WHAT TO PRODUCE: Taking the line with "Rona Bitch (618, 1688)" as the first and the line with "Prérequis d’une campagne SEO (258, 210)" as the last, set down exactly every line in that range from the entries below, and no more.

===== EXERCISE INPUT =====

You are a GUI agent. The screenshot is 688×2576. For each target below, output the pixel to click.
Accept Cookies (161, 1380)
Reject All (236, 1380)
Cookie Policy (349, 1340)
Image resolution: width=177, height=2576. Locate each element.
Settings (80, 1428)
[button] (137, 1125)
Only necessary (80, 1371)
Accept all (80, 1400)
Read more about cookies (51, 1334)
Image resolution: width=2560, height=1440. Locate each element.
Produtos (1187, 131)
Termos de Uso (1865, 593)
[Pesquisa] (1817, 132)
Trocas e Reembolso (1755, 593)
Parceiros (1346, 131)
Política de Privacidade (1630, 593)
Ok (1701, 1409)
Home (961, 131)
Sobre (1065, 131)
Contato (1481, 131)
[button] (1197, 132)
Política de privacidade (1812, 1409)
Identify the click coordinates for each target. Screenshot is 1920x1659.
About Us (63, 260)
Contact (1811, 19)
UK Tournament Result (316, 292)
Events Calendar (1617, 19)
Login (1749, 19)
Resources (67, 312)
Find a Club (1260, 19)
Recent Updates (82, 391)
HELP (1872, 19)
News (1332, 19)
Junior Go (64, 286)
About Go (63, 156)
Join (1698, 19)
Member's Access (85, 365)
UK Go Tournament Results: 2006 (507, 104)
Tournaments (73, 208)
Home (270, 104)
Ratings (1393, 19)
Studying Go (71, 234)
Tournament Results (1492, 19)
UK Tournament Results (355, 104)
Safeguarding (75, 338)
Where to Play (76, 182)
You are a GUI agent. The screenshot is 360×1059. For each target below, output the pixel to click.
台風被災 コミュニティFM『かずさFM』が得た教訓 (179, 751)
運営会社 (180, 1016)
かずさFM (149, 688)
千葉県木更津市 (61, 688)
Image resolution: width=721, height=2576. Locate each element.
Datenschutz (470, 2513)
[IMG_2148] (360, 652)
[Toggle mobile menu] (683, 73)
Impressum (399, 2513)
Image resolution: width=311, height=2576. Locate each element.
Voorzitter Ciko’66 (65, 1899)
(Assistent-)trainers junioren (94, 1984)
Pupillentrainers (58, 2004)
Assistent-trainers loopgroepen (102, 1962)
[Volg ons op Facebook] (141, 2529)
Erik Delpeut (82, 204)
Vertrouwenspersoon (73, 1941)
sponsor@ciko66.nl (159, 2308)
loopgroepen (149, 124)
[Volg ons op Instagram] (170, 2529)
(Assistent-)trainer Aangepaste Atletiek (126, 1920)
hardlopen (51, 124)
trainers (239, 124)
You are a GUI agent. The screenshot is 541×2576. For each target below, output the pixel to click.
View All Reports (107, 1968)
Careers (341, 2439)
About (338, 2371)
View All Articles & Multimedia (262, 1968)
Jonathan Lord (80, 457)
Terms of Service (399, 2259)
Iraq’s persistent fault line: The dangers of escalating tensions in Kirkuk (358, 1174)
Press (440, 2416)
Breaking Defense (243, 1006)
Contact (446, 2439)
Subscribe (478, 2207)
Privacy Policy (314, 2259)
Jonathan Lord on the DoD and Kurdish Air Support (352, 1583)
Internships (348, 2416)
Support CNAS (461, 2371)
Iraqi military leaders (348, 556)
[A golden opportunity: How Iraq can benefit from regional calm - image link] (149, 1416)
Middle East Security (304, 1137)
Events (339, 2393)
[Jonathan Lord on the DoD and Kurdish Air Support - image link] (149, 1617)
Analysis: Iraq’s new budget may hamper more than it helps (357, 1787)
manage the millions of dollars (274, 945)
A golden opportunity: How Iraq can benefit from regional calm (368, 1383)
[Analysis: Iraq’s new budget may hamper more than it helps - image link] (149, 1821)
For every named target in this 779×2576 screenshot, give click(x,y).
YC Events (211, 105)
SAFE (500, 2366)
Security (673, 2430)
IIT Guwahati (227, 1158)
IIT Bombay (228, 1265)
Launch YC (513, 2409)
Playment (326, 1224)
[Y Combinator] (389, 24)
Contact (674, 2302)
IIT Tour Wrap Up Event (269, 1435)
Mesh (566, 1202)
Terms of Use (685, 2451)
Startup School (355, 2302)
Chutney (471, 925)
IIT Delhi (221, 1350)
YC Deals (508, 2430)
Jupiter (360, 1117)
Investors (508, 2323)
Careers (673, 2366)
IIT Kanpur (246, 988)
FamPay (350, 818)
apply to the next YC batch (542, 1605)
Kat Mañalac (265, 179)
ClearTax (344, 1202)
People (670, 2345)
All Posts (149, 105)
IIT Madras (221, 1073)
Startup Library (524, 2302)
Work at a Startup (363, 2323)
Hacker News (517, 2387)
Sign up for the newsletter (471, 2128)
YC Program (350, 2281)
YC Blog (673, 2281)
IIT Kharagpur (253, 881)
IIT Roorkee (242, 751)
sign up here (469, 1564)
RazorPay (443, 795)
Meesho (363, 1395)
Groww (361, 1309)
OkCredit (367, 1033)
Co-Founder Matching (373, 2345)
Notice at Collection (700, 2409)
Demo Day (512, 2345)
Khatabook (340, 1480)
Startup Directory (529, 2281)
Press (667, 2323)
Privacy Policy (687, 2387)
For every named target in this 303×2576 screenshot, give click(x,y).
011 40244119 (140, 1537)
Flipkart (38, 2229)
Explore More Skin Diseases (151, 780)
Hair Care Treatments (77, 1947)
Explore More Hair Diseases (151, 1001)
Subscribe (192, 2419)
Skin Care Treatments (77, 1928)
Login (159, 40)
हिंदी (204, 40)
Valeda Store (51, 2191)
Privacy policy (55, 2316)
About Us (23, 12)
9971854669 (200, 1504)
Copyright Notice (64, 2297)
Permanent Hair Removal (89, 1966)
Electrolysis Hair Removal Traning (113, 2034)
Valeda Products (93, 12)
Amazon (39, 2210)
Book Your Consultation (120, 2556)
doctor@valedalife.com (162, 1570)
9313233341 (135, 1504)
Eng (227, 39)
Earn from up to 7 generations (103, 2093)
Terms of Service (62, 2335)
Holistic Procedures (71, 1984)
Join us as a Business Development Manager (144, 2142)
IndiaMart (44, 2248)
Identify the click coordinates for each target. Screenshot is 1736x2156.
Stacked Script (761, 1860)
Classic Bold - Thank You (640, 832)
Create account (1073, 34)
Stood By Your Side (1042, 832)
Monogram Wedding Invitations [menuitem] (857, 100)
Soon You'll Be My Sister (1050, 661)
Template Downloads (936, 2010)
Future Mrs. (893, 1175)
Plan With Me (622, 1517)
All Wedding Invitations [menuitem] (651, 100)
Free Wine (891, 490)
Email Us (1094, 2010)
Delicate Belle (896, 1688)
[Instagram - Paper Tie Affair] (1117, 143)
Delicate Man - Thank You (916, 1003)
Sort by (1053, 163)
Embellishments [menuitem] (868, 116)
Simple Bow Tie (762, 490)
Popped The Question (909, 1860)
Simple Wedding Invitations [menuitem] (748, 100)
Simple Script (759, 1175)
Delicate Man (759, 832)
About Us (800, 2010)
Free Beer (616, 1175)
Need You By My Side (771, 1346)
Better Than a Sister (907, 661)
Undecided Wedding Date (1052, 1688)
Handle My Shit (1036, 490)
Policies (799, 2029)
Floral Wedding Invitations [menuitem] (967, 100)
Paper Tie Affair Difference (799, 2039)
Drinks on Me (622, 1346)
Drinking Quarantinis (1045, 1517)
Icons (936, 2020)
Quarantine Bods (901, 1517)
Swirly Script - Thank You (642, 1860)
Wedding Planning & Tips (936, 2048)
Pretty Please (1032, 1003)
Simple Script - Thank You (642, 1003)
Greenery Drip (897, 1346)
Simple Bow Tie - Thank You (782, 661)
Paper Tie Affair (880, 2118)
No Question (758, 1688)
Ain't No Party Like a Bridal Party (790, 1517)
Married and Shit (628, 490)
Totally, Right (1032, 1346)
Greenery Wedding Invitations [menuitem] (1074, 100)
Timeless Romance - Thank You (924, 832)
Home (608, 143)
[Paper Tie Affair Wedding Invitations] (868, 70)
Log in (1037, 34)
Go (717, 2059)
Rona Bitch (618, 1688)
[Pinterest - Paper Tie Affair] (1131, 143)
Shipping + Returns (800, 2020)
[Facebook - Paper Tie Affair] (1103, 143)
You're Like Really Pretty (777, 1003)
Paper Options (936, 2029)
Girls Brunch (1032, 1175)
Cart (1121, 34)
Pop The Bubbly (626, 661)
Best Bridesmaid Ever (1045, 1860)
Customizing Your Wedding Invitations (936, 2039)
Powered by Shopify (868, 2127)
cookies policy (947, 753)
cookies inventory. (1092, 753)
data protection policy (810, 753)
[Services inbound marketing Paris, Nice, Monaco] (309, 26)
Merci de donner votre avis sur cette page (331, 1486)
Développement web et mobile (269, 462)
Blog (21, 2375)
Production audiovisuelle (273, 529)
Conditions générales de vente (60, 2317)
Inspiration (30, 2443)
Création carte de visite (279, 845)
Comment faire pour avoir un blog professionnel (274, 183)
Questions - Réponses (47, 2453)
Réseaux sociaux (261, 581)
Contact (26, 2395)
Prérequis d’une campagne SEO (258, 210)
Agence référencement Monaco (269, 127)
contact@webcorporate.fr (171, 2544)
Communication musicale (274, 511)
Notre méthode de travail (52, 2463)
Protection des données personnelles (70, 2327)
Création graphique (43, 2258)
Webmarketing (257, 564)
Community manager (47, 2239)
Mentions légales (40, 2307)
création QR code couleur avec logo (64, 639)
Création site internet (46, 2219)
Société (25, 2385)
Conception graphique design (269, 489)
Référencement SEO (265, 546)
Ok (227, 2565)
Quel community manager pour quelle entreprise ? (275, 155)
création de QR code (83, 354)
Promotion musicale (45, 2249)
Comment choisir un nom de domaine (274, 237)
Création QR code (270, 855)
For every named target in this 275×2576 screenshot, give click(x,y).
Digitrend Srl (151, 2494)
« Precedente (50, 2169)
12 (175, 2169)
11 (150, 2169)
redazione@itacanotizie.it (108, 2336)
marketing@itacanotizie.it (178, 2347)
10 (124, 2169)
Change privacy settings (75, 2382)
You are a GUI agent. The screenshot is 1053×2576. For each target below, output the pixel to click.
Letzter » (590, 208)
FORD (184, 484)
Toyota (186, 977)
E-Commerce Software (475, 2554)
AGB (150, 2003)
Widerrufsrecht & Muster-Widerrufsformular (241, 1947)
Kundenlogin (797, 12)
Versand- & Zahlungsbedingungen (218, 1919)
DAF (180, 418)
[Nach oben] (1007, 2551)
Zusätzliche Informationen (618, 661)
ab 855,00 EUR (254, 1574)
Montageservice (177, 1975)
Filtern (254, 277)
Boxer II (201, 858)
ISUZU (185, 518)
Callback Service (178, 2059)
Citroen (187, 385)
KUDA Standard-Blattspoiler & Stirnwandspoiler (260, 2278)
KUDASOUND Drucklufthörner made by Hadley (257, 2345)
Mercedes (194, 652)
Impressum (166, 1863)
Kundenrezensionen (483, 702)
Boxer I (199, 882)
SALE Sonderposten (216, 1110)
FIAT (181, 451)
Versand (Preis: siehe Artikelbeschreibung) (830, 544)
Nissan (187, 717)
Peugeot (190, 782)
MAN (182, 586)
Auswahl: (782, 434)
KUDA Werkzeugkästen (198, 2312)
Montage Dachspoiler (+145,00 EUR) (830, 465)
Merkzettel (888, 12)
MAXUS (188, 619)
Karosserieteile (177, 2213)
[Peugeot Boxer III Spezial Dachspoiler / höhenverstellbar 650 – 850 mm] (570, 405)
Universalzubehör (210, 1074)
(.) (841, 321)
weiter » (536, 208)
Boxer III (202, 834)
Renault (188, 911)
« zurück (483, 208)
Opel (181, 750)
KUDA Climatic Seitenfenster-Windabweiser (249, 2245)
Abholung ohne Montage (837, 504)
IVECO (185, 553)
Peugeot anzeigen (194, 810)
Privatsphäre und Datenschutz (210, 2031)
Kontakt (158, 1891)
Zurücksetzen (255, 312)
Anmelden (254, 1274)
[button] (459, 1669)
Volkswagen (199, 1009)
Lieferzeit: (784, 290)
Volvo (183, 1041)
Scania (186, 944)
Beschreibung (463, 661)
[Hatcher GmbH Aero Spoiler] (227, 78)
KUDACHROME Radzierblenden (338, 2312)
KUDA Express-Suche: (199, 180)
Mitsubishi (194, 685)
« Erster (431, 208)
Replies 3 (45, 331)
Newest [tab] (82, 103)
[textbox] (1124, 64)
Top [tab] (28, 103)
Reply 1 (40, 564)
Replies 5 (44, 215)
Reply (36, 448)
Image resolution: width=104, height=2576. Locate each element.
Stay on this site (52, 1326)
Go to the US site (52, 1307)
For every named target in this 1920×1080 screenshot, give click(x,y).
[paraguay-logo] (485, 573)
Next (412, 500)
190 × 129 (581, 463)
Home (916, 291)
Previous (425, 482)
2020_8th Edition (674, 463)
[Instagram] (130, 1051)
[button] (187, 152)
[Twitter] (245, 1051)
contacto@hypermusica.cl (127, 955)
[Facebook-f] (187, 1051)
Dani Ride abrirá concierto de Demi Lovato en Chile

=====

SOLUTION TO THIS PROBLEM:
Rona Bitch (618, 1688)
[Pinterest - Paper Tie Affair] (1131, 143)
Shipping + Returns (800, 2020)
[Facebook - Paper Tie Affair] (1103, 143)
You're Like Really Pretty (777, 1003)
Paper Options (936, 2029)
Girls Brunch (1032, 1175)
Cart (1121, 34)
Pop The Bubbly (626, 661)
Best Bridesmaid Ever (1045, 1860)
Customizing Your Wedding Invitations (936, 2039)
Powered by Shopify (868, 2127)
cookies policy (947, 753)
cookies inventory. (1092, 753)
data protection policy (810, 753)
[Services inbound marketing Paris, Nice, Monaco] (309, 26)
Merci de donner votre avis sur cette page (331, 1486)
Développement web et mobile (269, 462)
Blog (21, 2375)
Production audiovisuelle (273, 529)
Conditions générales de vente (60, 2317)
Inspiration (30, 2443)
Création carte de visite (279, 845)
Comment faire pour avoir un blog professionnel (274, 183)
Questions - Réponses (47, 2453)
Réseaux sociaux (261, 581)
Contact (26, 2395)
Prérequis d’une campagne SEO (258, 210)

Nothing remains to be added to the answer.